Seit ein paar Tagen gibt es eine neue „Hürriyet“-Werbung im Fernsehen. Der türkische Filmregisseur Ferzan Özpetek, der in Italien großen Erfolg hat, hat sie gedreht.

In einer Wohnung ist der Tisch gedeckt. Ein junger Typ, offenbar der jüngere Sohn der Familie, schaut fern, trägt ein Nationaltrikot und schreit „Türkiye, Türkiye“ wie in einem Fußballspiel. Das Mädchen, seine ältere Schwester, findet das nicht komisch und sagt, der wäre wohl auf dem Primaten-Level der Evolution stehengeblieben. Sie streiten sich, da klingelt es an der Tür, ein leicht Älterer im grauen Anzug kommt herein, die Eltern begrüßen ihn, er umarmt seine Mutter, der Jüngste sagt: „Na, da kommt ja der weiße Türke unserer Familie, na, hast du heute gut an der Börse verdient?“ Seine Schwester sagt: „Was ist denn eigentlich aus deinen Idealen geworden, die du an der Uni hattest?“ Worauf der ältere Bruder, offenbar Börsenmakler, antwortet: „Ihr glaubt wohl, das Geldverdienen ist ein leichtes Spiel“. Der Streit geht von vorne los.

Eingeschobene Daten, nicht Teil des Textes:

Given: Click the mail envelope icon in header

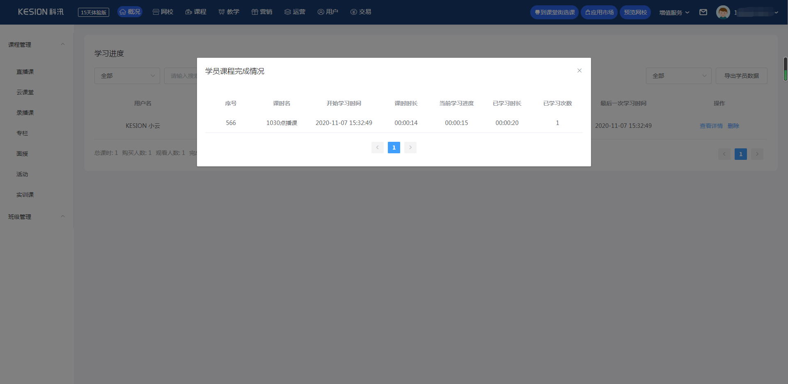Looking at the screenshot, I should pyautogui.click(x=703, y=12).
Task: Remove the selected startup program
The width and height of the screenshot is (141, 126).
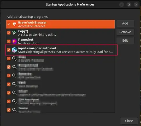Action: (x=125, y=32)
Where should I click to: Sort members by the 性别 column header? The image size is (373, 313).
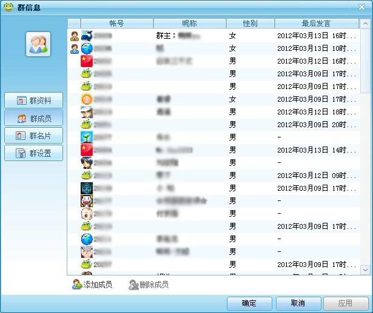(x=250, y=23)
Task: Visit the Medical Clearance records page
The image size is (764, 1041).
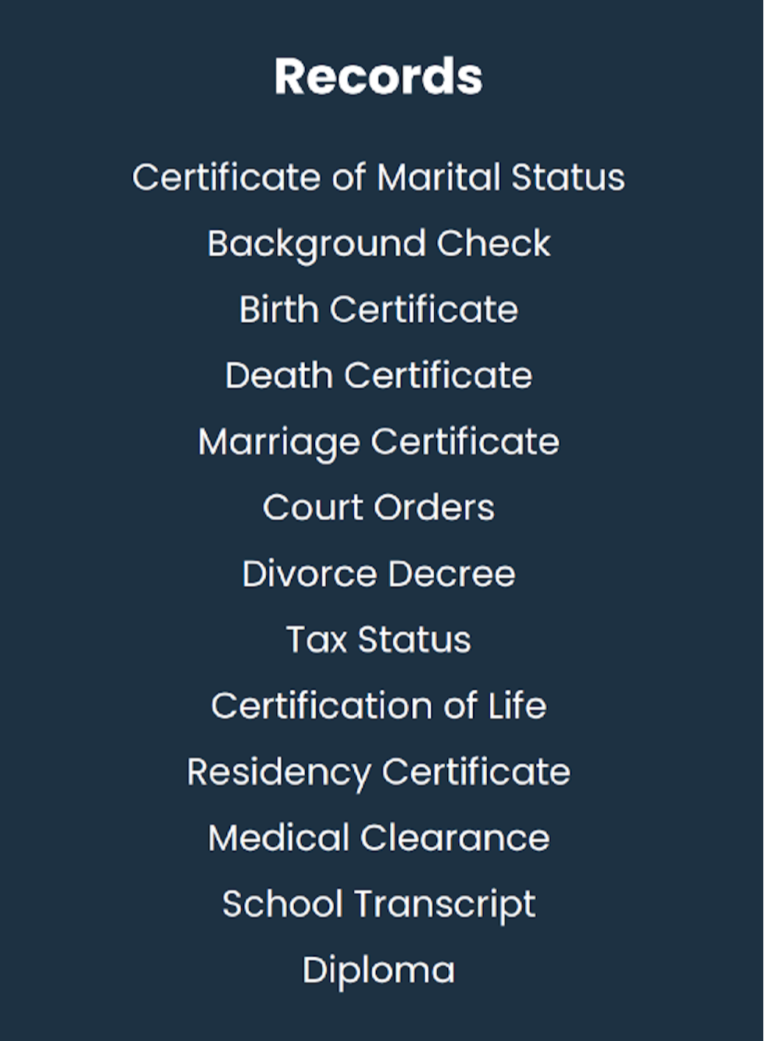Action: (x=378, y=839)
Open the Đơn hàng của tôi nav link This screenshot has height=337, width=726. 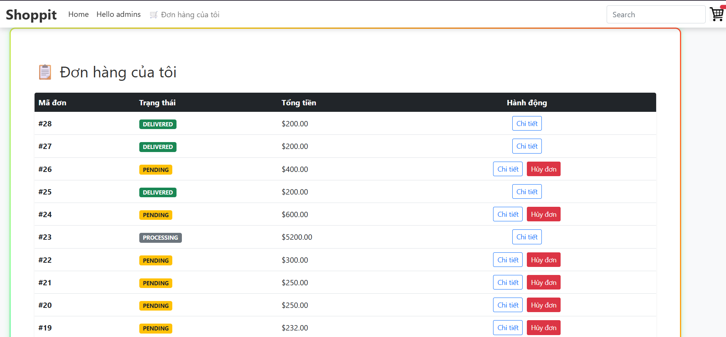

Und – da sagt plötzlich der Papa: „Hört auf zu streiten Kinder, der Tisch ist gedeckt!“

Alle setzen sich. Die gütige Mama schaut die Runde mit feuchten Augen an. Aus dem Off ertönt eine männliche Stimme:

„Auch wenn wir manchmal gänzlich anderer Meinung sind, so sind wir doch eine 70-Millionen-Familie, die an der selben Tafel sitzt und sich satt ißt.“

Na, das ist ja mal wieder ein richtig türkischer Werbefilm, oder?  

Ohne eine (männliche, tiefe) stimme aus dem Off können wir offenbar nicht leben.